[Pointing data for pages and screens]
/---
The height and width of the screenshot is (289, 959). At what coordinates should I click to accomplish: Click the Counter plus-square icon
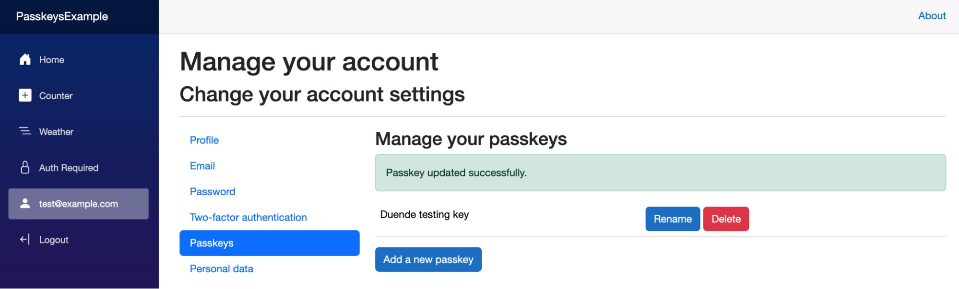click(25, 95)
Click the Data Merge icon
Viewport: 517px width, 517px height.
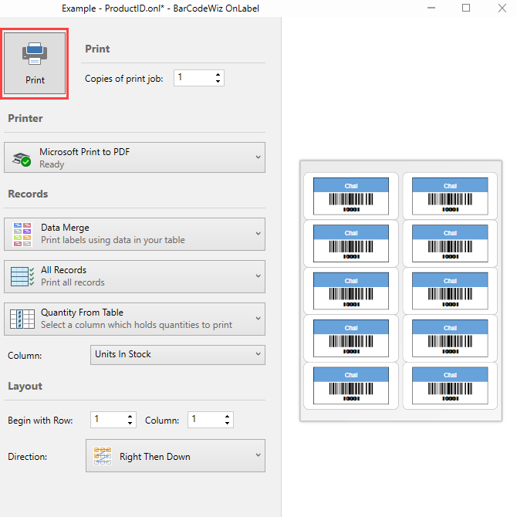click(x=23, y=234)
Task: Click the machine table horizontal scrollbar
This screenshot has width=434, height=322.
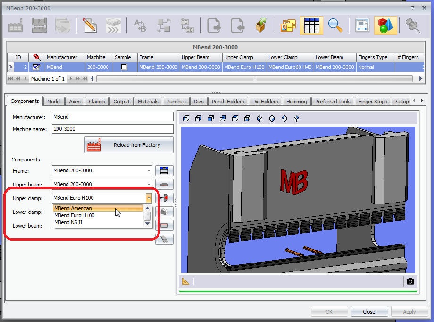Action: [254, 79]
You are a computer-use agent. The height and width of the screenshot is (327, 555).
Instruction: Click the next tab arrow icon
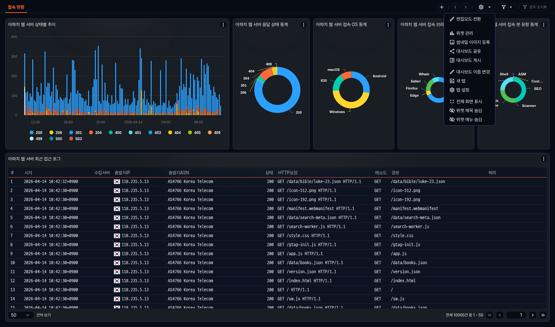(465, 7)
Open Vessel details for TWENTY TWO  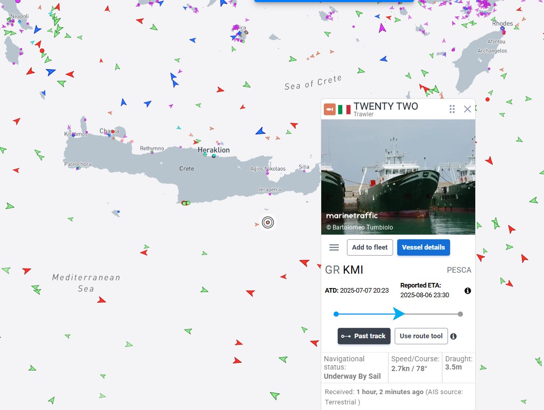(x=423, y=248)
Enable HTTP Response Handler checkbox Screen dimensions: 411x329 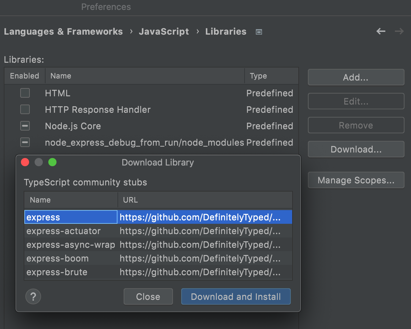(25, 109)
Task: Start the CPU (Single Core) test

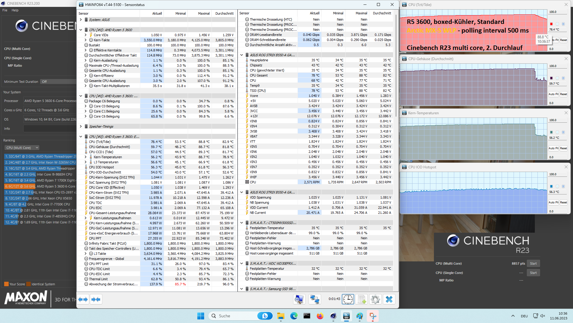Action: point(533,273)
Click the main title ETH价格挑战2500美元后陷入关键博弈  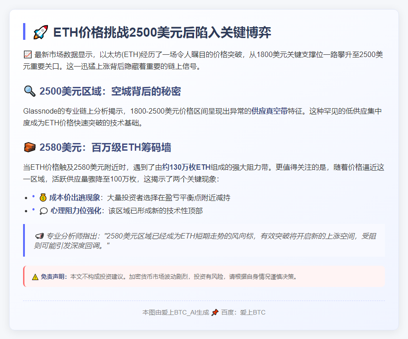[162, 33]
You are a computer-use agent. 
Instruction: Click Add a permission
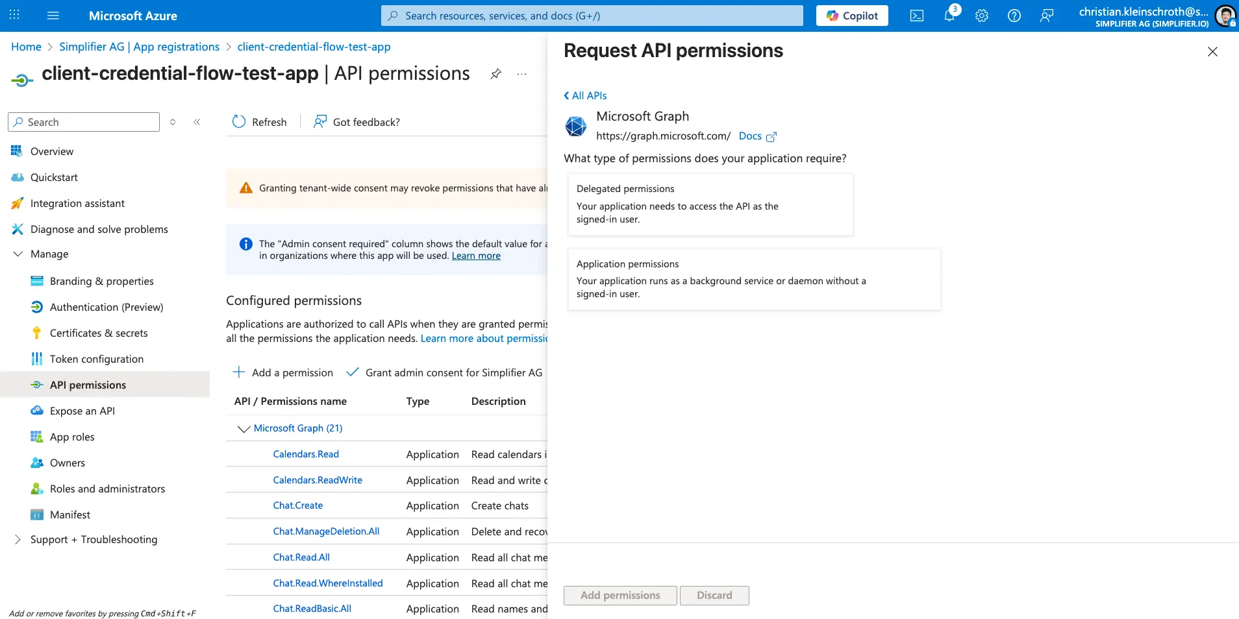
\---
Identify every line of the records above that contains the word "icon", and copy each of those lines in full. Letter case counts when matching.

§ **FINISHED ANSWER**
The height and width of the screenshot is (289, 959). At what coordinates should I click to accomplish: Click the Counter plus-square icon
Click the Data Merge icon
Instruction: Click the next tab arrow icon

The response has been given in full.